What about the concept of positive expected value? In the real world such clearly determinable values do not exist, and neither is it clear how investigators and sponsors, who are invested in the success of a proposed therapy, would develop such a formula. It is noteworthy, however, that if one buys this formula then it is the end of the development of 'me too' drugs. It is also interesting to consider how this would apply to drugs whose alleged benefits are that they are longer acting or more convenient to administer. What percentage would be attached to those advantages? The formula also assumes that any positive value would legitimate the research without considering that very marginal positive values may not be without risk or inconvenience to subjects.
Fries and Krishnan [1
] propose that subject autonomy can assume precedence and that subjects should be allowed to choose to participate in a trial even if there is a negative value of treatment. This places an almost absolute value on autonomy and assumes that subject consent is the determinative fact in research ethics. However, there are values other than the autonomy of subjects that play a role. For example, an essential issue is not what subjects can consent to but what investigators can ethically ask subjects to do.

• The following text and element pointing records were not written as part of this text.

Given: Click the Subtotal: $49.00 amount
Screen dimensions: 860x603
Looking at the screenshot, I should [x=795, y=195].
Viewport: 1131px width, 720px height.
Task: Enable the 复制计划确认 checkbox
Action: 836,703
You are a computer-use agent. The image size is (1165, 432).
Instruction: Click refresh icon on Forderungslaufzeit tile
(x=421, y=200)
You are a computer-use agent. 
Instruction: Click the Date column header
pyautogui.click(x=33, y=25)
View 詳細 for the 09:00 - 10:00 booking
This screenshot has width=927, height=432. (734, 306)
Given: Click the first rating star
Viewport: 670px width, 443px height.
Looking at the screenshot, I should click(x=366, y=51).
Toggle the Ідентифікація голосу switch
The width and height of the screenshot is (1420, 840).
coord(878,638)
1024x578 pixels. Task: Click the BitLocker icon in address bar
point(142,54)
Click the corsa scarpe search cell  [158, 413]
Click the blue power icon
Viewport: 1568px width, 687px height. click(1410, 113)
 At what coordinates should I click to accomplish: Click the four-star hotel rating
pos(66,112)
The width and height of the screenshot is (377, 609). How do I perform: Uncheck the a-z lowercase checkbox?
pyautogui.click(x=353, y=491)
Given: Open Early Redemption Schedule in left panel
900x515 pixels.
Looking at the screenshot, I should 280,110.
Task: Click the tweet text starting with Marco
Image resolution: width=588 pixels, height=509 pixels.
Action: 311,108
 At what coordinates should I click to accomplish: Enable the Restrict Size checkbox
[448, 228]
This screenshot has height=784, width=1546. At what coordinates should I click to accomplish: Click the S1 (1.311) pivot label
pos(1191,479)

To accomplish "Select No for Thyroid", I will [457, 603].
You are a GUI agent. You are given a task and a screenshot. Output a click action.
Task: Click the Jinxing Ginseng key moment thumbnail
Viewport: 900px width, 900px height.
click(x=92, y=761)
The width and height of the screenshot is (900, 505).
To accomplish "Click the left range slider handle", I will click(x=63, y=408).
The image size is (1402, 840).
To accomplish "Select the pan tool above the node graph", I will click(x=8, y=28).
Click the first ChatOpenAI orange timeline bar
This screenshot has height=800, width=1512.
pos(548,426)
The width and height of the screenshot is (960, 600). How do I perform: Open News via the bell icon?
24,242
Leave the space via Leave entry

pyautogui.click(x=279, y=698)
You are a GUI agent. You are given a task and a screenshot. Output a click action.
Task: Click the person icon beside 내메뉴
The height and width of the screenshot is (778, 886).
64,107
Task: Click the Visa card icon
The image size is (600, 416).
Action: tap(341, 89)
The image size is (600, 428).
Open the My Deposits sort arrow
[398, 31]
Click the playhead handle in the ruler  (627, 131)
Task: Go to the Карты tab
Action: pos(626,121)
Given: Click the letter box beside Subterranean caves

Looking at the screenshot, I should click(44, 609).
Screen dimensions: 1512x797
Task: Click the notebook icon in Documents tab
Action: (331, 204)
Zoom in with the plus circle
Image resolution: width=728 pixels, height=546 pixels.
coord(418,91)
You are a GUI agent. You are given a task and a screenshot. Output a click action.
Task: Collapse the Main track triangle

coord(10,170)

Finally, Fries and Krishnan are concerned that RCTs are the only available means by which subjects can gain access to new and promising treatments. This statement ignores the inherently coercive nature of this circumstance; the desperation of a potential subject does not provide much justification for RCTs. Also, it is not access to a 'treatment' that is at stake but rather possible access to a possible treatment – a much attenuated 'benefit'.
Ultimately, we believe that the high rate of positive industry sponsored trials presented at the ACR meetings provides an alert that either ethical problems in trial design exist or that publication and other biases allow attendees at the ACR meetings a selected glimpse of all informative trials or a biased summary or interpretation of the trial's unvarnished results.